The Dallas roster is sprinkled with young players, but they've made little impact. Aside from second-year left wing Brenden Morrow, 22, who was fifth on the Stars in goals, with 11 through last Saturday, and Brad Lukowich, 24, who was playing regularly as the fifth defenseman, no Dallas player under 25 had more than seven points or averaged as much as 10 minutes of ice time. "It's hard for young players to get time," says center Joe Nieuwendyk, 34. "We have a strong group of veterans who like to play."
Hitchcock can't afford to rest those veterans if it means risking victories. Despite an excellent 27-14-4-1 record, the Stars were tied with the Sharks atop the Pacific Division through Saturday and will likely need to win the division to have a chance of hosting a playoff round. "They look the same as the team we played in the  finals," Sabres coach Lindy Ruff said about the Stars recently. "They're still all about their older core and their goalie [35-year-old Ed Belfour]."
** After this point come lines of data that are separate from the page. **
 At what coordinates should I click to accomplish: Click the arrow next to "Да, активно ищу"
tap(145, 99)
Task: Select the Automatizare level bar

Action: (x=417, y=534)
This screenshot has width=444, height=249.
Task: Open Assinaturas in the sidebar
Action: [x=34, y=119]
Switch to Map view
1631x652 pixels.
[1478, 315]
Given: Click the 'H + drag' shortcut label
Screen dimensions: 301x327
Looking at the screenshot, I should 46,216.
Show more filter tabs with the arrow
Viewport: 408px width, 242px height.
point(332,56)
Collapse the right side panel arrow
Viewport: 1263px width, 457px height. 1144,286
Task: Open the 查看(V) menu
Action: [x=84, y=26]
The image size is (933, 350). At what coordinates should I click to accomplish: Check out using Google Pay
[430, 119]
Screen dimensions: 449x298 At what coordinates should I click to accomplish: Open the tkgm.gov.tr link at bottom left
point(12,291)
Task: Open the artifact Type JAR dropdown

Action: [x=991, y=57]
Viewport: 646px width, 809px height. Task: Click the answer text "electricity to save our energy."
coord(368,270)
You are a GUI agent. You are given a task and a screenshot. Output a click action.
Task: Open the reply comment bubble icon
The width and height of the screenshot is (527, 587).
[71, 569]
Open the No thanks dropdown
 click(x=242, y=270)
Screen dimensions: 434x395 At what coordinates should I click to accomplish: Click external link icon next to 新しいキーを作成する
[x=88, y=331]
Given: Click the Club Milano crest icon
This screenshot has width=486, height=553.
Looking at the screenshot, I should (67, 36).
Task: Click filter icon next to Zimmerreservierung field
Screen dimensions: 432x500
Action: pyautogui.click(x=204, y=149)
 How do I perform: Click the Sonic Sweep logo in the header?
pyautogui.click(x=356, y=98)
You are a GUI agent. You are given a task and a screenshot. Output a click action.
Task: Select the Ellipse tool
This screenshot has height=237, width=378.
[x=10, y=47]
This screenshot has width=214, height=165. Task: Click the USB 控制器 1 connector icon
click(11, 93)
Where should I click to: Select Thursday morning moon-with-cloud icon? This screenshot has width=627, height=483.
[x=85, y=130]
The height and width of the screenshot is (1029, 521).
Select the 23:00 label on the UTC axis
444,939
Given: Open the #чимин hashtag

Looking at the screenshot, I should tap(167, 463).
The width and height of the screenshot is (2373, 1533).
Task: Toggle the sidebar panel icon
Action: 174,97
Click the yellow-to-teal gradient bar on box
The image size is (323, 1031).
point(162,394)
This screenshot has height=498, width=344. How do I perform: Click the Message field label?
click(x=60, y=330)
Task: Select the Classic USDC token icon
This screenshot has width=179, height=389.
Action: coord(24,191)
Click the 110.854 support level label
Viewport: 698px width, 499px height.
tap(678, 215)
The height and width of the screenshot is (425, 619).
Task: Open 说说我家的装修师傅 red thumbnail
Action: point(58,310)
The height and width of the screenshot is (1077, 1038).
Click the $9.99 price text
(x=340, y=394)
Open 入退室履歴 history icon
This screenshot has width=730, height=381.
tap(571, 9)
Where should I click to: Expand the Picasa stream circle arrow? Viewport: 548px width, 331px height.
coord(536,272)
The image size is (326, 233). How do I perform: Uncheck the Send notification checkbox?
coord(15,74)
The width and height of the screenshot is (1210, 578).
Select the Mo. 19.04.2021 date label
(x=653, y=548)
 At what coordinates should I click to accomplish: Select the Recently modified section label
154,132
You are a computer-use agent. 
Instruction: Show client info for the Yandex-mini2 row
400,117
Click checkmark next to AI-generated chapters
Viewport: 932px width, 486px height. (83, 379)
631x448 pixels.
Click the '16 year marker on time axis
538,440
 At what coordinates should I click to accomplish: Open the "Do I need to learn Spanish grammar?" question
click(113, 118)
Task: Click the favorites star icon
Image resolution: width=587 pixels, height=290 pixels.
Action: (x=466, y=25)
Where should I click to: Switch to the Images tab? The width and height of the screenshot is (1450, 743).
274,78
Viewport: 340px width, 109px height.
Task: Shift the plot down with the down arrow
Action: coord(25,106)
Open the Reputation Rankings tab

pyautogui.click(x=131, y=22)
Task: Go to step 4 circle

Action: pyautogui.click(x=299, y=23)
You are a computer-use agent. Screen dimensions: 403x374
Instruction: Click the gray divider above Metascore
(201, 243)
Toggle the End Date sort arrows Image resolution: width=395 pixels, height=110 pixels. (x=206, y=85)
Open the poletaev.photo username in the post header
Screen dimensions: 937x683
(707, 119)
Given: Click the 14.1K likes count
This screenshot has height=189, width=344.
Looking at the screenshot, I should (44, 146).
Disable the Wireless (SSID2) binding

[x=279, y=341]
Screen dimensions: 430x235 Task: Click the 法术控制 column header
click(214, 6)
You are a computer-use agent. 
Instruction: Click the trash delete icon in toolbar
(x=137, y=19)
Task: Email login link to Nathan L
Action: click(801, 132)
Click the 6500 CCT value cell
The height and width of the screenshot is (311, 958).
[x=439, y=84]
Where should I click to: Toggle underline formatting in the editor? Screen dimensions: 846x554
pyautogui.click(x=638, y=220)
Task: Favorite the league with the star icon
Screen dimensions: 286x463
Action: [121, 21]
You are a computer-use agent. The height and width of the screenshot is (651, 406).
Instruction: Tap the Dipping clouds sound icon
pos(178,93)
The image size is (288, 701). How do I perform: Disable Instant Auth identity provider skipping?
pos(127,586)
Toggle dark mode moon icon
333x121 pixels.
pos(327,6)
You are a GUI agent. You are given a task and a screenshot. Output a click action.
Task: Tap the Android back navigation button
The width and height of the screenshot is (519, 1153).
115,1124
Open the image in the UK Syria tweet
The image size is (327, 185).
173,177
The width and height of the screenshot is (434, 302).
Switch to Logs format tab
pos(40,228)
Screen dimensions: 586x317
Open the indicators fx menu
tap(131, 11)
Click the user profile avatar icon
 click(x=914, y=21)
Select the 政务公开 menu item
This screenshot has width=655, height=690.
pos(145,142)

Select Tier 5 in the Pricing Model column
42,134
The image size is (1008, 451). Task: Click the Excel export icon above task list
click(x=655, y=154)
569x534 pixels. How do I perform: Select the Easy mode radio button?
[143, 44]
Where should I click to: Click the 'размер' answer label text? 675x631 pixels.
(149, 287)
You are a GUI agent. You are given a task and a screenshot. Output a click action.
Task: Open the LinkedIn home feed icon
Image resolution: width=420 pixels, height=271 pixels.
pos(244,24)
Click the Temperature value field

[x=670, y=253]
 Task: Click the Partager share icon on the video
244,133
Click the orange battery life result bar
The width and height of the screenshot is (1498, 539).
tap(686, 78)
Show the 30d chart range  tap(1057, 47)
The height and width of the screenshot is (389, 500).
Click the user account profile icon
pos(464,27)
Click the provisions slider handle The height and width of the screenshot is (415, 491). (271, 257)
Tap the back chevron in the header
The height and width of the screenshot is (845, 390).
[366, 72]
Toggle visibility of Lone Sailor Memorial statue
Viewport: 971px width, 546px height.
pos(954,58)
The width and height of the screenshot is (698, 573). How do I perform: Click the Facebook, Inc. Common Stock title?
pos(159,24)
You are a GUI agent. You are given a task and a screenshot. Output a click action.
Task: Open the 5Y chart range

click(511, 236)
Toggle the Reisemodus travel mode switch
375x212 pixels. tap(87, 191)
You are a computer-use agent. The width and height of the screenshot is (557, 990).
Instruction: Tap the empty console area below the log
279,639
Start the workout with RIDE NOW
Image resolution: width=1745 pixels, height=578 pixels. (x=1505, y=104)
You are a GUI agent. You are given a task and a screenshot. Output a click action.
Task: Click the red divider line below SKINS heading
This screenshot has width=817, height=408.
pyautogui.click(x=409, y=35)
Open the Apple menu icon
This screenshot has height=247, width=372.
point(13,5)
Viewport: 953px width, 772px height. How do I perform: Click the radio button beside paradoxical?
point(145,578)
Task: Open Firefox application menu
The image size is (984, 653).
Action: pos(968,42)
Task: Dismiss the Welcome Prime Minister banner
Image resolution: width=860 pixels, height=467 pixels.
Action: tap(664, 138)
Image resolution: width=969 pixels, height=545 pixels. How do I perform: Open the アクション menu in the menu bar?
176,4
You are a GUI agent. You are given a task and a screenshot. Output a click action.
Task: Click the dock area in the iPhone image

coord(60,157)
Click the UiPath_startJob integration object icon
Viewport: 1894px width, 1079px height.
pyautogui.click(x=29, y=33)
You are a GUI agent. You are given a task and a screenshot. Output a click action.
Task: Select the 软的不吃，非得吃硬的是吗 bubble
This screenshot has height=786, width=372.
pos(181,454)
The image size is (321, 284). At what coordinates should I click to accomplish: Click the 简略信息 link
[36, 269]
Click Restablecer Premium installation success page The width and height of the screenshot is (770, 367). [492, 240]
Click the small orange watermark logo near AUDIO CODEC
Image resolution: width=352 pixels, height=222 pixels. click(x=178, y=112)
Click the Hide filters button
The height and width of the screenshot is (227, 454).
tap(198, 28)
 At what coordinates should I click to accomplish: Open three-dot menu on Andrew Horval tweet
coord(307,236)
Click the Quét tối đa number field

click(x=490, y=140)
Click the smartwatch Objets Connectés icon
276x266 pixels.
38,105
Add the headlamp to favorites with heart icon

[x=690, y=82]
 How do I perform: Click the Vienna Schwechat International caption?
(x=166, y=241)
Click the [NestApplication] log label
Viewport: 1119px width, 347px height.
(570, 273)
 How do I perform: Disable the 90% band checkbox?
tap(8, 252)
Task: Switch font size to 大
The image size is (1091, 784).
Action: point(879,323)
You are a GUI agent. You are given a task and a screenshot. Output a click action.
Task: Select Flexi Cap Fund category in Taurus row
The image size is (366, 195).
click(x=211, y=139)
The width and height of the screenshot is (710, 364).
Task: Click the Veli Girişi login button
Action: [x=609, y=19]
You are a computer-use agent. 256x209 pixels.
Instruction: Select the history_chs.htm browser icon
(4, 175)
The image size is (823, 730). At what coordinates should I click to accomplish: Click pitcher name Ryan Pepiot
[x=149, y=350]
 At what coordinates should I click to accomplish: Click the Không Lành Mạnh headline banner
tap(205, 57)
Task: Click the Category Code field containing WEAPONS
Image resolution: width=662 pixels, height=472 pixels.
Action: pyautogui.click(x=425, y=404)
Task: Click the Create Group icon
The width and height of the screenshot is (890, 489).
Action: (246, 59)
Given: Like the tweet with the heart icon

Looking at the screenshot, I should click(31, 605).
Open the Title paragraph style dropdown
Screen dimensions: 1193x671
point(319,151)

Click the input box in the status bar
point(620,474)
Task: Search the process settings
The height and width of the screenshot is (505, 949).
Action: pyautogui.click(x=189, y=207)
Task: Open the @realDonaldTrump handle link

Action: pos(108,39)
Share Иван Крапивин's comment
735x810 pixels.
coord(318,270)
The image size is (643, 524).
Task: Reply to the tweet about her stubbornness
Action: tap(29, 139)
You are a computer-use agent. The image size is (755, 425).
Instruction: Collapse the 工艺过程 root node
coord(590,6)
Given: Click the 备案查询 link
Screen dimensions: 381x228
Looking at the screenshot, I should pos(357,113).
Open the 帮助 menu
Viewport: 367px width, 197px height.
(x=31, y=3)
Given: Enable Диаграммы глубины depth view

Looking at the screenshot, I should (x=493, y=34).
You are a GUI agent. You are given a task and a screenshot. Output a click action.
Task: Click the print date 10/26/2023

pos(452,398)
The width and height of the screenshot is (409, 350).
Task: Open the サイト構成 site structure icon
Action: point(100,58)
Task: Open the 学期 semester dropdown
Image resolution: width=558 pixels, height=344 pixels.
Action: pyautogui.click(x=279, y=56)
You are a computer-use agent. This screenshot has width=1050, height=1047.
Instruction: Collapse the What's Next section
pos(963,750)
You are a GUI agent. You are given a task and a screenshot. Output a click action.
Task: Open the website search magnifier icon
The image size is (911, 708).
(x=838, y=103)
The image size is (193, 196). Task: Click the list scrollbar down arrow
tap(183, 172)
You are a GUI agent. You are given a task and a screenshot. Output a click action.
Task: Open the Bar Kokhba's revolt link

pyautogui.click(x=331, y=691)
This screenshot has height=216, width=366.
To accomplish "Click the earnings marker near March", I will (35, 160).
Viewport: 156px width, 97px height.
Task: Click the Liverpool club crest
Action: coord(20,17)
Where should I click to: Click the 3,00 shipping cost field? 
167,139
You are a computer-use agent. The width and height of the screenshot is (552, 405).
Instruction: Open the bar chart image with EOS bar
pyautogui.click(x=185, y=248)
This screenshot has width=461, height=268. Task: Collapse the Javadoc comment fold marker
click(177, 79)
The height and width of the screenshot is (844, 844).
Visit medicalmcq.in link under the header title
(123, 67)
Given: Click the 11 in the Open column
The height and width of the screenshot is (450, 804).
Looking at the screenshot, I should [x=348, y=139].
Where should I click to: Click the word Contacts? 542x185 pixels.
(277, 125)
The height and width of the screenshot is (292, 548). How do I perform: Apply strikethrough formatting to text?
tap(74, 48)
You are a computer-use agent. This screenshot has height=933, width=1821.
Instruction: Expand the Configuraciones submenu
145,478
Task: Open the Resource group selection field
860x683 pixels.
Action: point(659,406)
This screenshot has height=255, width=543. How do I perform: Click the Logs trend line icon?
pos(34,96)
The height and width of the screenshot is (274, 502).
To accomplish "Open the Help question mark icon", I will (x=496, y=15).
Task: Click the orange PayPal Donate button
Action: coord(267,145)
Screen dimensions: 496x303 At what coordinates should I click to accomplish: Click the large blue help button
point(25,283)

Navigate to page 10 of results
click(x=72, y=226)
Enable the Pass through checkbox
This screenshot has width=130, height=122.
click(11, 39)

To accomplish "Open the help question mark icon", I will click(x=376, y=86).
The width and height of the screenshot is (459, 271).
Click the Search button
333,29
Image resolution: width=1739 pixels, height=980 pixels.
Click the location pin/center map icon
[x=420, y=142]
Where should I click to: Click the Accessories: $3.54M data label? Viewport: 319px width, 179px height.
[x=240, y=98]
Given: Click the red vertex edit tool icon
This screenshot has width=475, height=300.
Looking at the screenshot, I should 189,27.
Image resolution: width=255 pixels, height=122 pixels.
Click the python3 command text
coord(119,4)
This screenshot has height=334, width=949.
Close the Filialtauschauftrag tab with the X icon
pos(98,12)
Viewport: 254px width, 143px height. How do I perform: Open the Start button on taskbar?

That makeup has kept Dallas playing at the level that Hitchcock wants. As for the other part of the plan, he says, "We still look at this as a year for development. It's just that not all the young guys have adapted as quickly as we had hoped."
One Game, One Goalie: Brodeur
Devils' netminder Martin Brodeur received only 97,000 votes in the recently completed All-Star balloting, nearly 80,000 fewer than Avalanche goalie Patrick Roy and less than half the total of the Sabres' Dominik Hasek. Yet even as fans were selecting Roy and Hasek to start for the North American and World teams, respectively, Brodeur was winning the support of a more educated electorate. SI asked the NHL's head coaches (who were granted anonymity in return for honest answers), "Which goalie would you want in the net for Game 7 of the Stanley Cup finals?" and seven of 25 respondents chose Brodeur. Hasek and Roy netted six votes apiece; the other votes were scattered among four recipients.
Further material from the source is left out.